A Vicenza nuovi interventi per il progetto di riqualificazione energetica della scuola d’infanzia Lattes

by Davide

Nel Comune di Vicenza i lavori di riqualificazione della scuola dell’infanzia Lattes stanno proseguendo e saranno integrati con alcuni interventi aggiuntivi.

È infatti in corso – come si legge sul sito dell’amministrazione – la redazione di una variante al progetto che prevede lo spostamento dei ventilconvettori, l’installazione di serramenti più efficienti, il rifacimento di alcuni parapetti, la realizzazione di un nuovo accesso alla copertura e le pitture interne.

Questi interventi si aggiungeranno ai  lavori del progetto di riqualificazione energetica partito la scorsa estate.

«Proseguono i lavori di riqualificazione energetica, partiti a fine agosto, che porteranno l’edificio alla classe energetica A4, la massima possibile, riducendo del 90% i consumi energetici e aumentando quindi il comfort sia dei bambini sia dei lavoratori della scuola» ha precisato l’assessore ai lavori pubblici, Cristiano Spiller. «Il cantiere si concluderà entro l’estate per permettere il ritorno dei bambini della scuola Lattes, attualmente ospitati nella vicina Zanella, a partire dal prossimo anno scolastico.

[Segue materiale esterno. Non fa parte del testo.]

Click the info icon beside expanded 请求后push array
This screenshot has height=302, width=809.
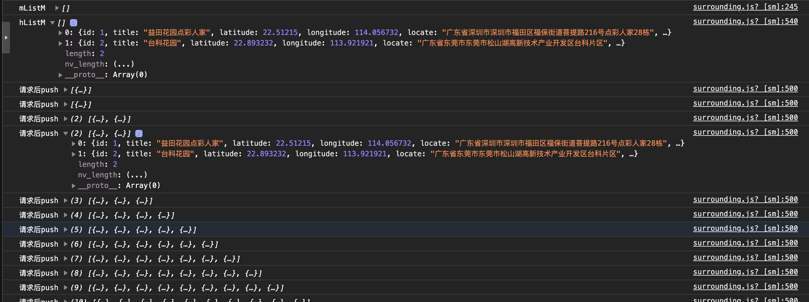[x=139, y=134]
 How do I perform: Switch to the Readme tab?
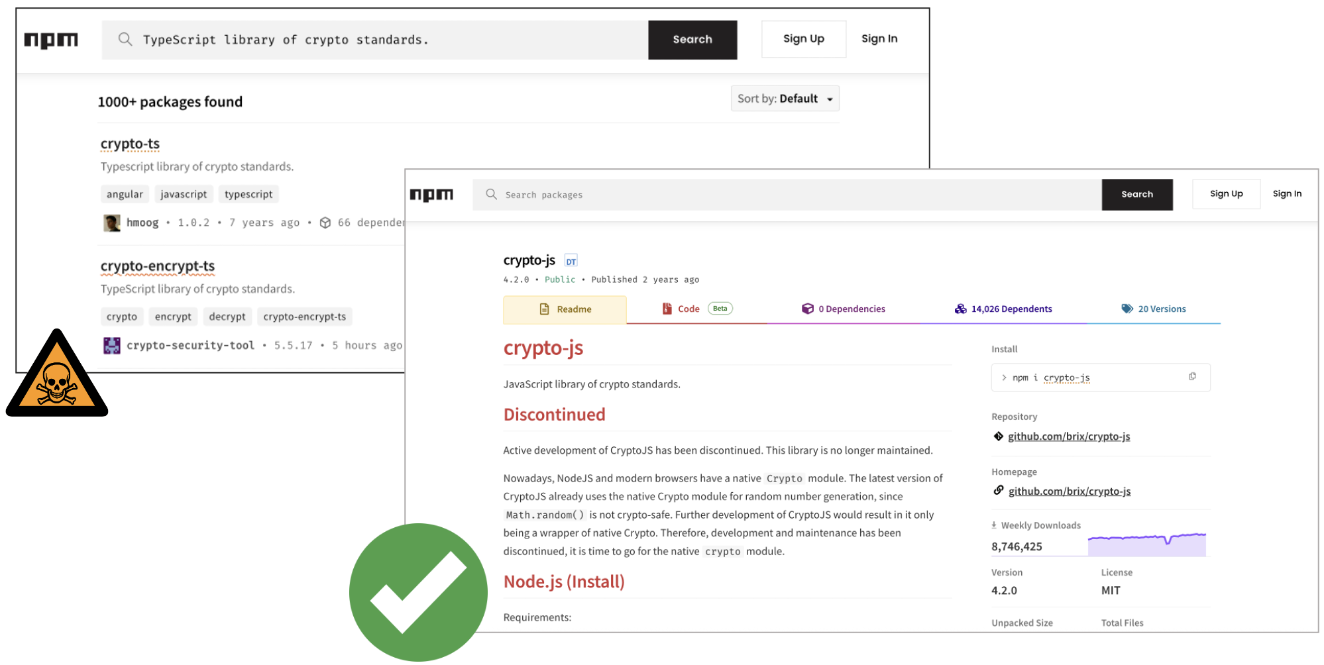click(565, 309)
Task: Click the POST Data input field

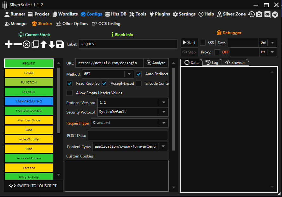Action: (x=127, y=135)
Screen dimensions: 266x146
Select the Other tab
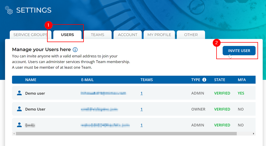click(x=191, y=35)
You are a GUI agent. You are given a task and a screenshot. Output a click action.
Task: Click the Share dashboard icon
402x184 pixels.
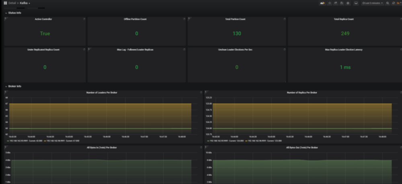click(336, 3)
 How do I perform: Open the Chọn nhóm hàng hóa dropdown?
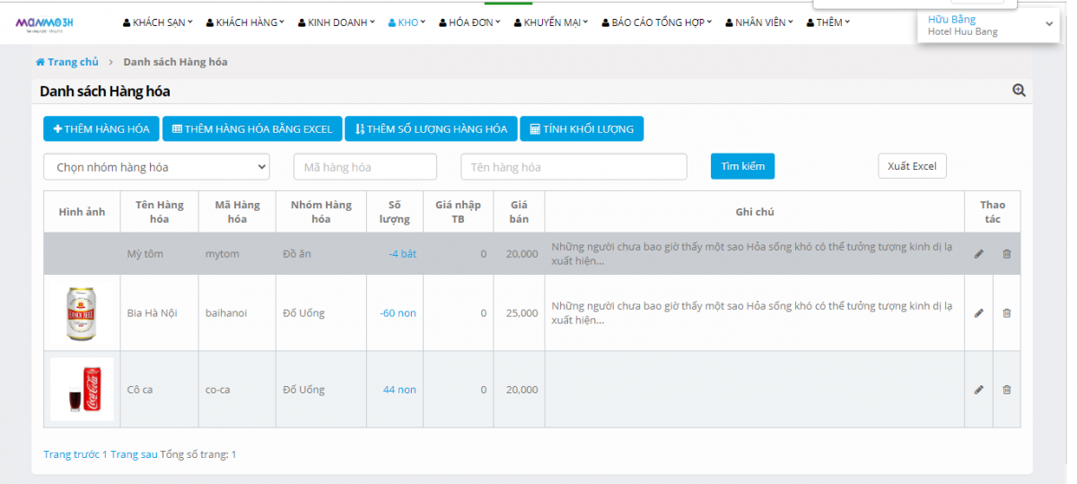coord(156,167)
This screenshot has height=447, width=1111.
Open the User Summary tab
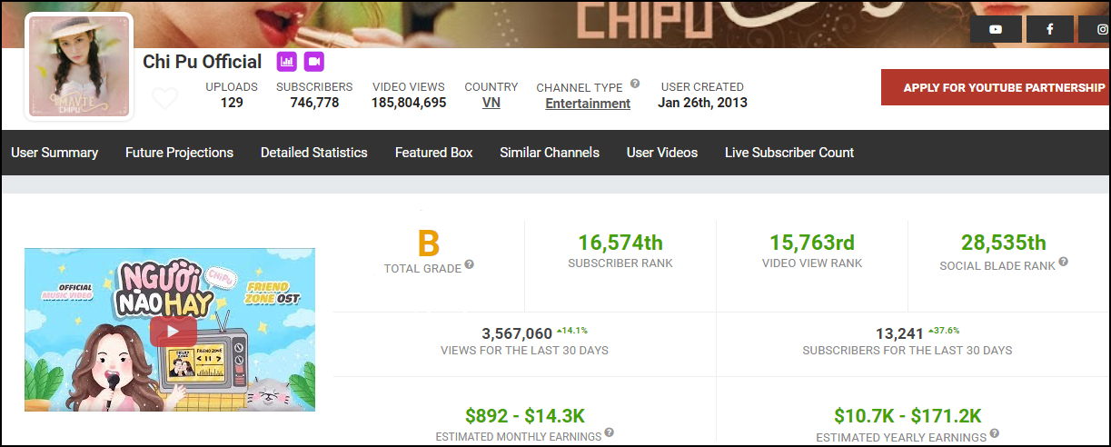click(55, 153)
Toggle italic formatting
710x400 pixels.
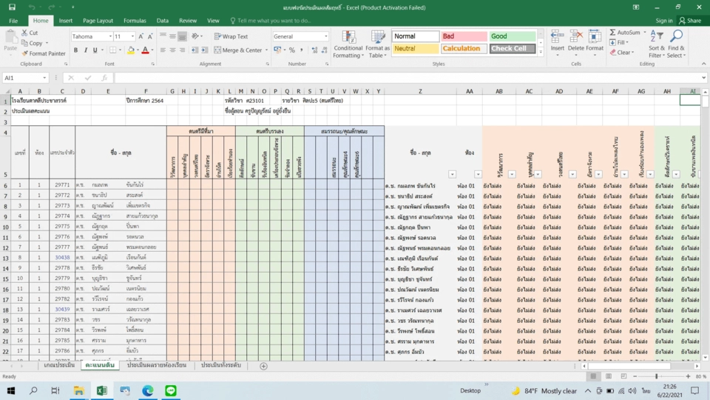pyautogui.click(x=86, y=50)
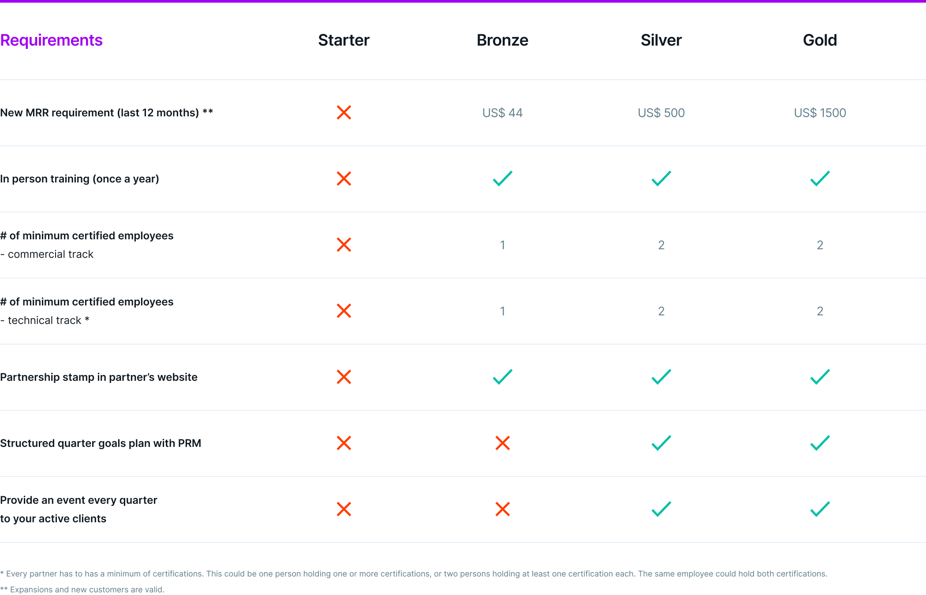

L’intervento di riqualificazione riguarderà complessivamente tutto l’edificio e permetterà in particolare la sostituzione della vecchia caldaia a gasolio, non più funzionante e sostituita ogni anno con una in affitto, con un impianto di riscaldamento e raffrescamento moderno ed efficiente».

L’intervento avrà complessivamente il valore di 1.200.000 euro e verrà finanziato per 868mila euro dal contributo “PR Veneto Fesr 2021-2027 – Obiettivo specifico 2.1 promuovere l’efficienza energetica e ridurre le emissioni di gas a effetto serra. Azione 2.1.1 efficienza energetica edifici pubblici non residenziali” e per 332 mila euro dal Comune.

I lavori di riqualificazione energetica prevedono che l’attuale centrale termica della scuola, alimentata a gasolio e con noleggio della cisterna esterna, sarà sostituita con un nuovo impianto a pompa di calore, che garantirà sia il riscaldamento invernale sia il raffrescamento estivo. La pompa di calore, funzionante con energia elettrica, sarà alimentata dal nuovo impianto fotovoltaico.

Per coibentare l’edificio verrà realizzato un cappotto sulle murature esterne, verranno isolate le coperture, con la risoluzione dei ponti termici, e rifatti le impermeabilizzazioni e i i manti di copertura.

I serramenti saranno sostituiti con nuovi infissi in Pvc, che riducono la trasmissione termica e favoriscono il comfort acustico.

Verranno infine rifatte le reti di distribuzione dell’impianto e sostituiti gli attuali corpi scaldanti con nuovi terminali.

E grazie alla variante il progetto verrà integrato con lo spostamento dei ventilconvettori a soffitto, e non più a parete, e la conseguente chiusura delle nicchie dei radiatori posti sotto le finestre. I serramenti verranno sostituiti con infissi più prestanti a livello acustico ed energetico. Verranno rifatti anche i parapetti rimovibili dei serramenti al primo piano. Per eseguire la manutenzione del nuovo impianto fotovoltaico verrà realizzato un accesso alla copertura. Prevista infine la pittura delle parenti interne.